Brian: Got it. Got it. Are you supposed to be able to—like, if I bought this product today, it runs in the cloud, so you’re—and just your application, it runs in the cloud. It’s a software application runs in the cloud. It has, like, an LLM-style interface that then generates different reporting type artifacts—I’m just trying to paint a visual picture, since it’s an audio podcast, about what it looks like—is that something anybody can onboard themselves and, like, the expectation is, you know, swipe your card, we can get your team running today, or they can get themselves up and running, or is there, like, an onboarding, honeymoon process and professional services to wire up connectors and do all that kind of plumbing work that has to happen. Tell me about that whole—I call it the honeymoon experience, and for you, maybe there’s a period where there’s actually a demo or something, since it’s more enterprise software—but tell me about that process to get to the first value.

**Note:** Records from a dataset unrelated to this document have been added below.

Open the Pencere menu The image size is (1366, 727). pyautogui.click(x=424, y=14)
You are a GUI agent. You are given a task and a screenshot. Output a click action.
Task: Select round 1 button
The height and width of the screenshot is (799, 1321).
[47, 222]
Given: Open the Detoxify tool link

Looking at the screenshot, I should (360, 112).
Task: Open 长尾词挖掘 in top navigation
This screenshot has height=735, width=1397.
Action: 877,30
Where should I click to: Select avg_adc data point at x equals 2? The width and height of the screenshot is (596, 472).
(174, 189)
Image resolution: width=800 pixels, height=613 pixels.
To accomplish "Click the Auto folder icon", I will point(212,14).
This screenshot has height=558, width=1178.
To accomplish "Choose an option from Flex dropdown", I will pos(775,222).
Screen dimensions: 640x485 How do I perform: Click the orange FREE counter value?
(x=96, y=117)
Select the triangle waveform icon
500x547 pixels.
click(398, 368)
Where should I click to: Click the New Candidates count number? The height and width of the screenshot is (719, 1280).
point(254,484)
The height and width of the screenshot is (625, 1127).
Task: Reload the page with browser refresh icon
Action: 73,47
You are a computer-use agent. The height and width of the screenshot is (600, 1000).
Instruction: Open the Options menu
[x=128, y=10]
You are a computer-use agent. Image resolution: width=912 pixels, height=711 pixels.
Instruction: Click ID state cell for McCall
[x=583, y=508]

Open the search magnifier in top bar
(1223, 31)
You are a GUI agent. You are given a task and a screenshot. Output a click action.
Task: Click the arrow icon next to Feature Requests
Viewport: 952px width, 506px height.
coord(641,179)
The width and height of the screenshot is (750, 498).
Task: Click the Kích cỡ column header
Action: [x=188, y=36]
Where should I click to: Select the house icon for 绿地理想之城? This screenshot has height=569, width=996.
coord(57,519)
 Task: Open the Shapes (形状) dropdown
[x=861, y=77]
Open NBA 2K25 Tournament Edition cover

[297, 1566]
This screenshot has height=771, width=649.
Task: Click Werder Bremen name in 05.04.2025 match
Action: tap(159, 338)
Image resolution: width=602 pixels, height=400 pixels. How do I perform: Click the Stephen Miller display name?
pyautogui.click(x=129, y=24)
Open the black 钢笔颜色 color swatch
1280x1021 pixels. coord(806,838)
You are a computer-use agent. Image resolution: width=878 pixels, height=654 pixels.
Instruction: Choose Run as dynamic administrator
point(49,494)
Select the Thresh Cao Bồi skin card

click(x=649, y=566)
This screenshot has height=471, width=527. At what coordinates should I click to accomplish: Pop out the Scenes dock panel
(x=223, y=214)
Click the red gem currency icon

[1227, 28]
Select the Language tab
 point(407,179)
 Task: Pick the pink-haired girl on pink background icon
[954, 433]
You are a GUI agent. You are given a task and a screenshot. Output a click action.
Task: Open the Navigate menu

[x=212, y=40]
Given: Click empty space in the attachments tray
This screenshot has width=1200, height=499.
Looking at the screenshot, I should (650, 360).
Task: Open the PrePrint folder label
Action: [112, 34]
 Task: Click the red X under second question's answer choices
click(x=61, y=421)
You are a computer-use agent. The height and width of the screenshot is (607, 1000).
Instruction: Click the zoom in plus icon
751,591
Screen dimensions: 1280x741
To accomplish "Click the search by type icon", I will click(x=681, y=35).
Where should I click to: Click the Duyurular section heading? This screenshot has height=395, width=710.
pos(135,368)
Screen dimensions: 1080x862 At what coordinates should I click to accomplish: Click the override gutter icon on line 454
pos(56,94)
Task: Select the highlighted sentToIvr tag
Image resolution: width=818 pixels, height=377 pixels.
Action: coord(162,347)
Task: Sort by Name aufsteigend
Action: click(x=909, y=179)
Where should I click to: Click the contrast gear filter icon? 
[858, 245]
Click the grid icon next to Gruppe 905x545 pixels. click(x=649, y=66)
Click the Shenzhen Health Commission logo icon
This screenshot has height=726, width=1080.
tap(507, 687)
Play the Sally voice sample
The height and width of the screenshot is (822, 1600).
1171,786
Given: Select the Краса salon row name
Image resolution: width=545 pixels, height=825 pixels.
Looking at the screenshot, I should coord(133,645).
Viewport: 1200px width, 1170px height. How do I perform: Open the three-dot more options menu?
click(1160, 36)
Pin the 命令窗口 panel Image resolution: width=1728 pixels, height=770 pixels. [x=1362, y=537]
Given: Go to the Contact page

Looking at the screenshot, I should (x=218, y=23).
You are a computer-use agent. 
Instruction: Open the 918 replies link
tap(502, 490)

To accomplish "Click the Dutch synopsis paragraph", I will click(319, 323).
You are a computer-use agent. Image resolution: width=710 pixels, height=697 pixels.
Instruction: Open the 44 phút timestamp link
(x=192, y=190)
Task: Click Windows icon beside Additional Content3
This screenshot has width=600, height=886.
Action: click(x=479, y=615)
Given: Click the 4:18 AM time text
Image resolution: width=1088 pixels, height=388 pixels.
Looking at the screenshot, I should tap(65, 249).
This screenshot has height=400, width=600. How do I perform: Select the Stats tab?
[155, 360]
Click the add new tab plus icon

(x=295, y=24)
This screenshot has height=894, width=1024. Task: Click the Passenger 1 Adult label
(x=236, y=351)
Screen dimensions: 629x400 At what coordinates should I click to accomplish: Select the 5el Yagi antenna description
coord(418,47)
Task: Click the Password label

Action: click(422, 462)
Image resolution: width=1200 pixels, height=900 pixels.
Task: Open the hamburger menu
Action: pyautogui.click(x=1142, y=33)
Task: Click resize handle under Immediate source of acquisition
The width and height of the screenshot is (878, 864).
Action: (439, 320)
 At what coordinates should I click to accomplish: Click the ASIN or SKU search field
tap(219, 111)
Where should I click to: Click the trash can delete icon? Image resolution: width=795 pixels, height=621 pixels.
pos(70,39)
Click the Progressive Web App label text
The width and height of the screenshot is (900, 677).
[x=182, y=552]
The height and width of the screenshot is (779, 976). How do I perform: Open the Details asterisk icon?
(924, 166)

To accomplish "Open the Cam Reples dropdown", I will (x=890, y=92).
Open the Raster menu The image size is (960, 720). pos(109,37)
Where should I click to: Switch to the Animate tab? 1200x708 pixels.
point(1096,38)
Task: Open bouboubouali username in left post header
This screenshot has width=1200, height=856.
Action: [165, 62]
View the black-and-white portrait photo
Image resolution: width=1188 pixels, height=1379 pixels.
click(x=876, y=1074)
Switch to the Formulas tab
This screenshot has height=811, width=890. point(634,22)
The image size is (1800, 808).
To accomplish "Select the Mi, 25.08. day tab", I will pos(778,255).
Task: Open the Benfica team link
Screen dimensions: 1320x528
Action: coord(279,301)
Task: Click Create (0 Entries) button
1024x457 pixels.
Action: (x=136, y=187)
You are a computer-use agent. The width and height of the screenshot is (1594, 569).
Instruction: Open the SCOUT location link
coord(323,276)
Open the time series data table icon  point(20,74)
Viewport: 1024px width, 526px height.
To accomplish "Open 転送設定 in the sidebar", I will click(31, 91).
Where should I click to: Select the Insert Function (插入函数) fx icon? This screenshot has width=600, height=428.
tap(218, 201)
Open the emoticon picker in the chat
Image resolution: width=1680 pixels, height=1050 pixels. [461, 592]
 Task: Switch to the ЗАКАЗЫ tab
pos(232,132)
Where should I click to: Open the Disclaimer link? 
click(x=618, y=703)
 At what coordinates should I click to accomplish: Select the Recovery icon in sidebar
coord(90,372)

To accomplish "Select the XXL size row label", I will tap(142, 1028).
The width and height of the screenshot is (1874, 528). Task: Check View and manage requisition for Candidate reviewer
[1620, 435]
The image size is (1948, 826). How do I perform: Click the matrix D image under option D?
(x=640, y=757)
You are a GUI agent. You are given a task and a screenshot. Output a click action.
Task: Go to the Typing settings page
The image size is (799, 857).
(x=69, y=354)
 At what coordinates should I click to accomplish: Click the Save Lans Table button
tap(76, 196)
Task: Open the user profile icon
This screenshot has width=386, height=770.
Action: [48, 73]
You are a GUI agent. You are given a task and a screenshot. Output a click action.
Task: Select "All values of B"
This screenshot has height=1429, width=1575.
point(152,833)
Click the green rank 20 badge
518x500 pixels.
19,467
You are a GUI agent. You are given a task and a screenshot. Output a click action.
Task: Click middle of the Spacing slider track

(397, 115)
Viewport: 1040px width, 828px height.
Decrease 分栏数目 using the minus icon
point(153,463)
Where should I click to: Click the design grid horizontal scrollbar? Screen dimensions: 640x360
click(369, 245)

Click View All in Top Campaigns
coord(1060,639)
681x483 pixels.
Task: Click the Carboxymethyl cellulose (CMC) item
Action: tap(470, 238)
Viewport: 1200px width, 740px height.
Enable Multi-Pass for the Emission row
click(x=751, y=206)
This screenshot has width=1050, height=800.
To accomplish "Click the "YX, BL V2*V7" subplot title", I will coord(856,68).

Lucas: [laugh]. Yeah, no. Awesome question. So, we do a three months—three weeks trial, sorry [laugh]—three weeks trial. And really, within the first week or so—

Brian: You heard it here first, folks, three months [laugh]. Just kidding [laugh].

Lucas: [laugh]. No, no, no. We do—exactly. And we—well, it’s actually, it doesn’t take all that much to set this up. We were debating if we should just do a do-it-yourself, but it’s such a new product that I want to be there. You know, our solution consultants, we want to be there with you.

So, we do the three week trial. We just need credentials, right? We need credentials to your BI tool or to your database, depending on how you want us to work with your data—you can do both—so once we have the credentials, we do a couple use cases, we set it up for you. And most of the work is really spent on tuning Orion, like the onboarding of a new analyst. That’s what we do, right? We tell Orion, “Hey, these acronyms mean this. This is how marketing likes the things. This is how account managers like to see things. This is how vendors want to see things.”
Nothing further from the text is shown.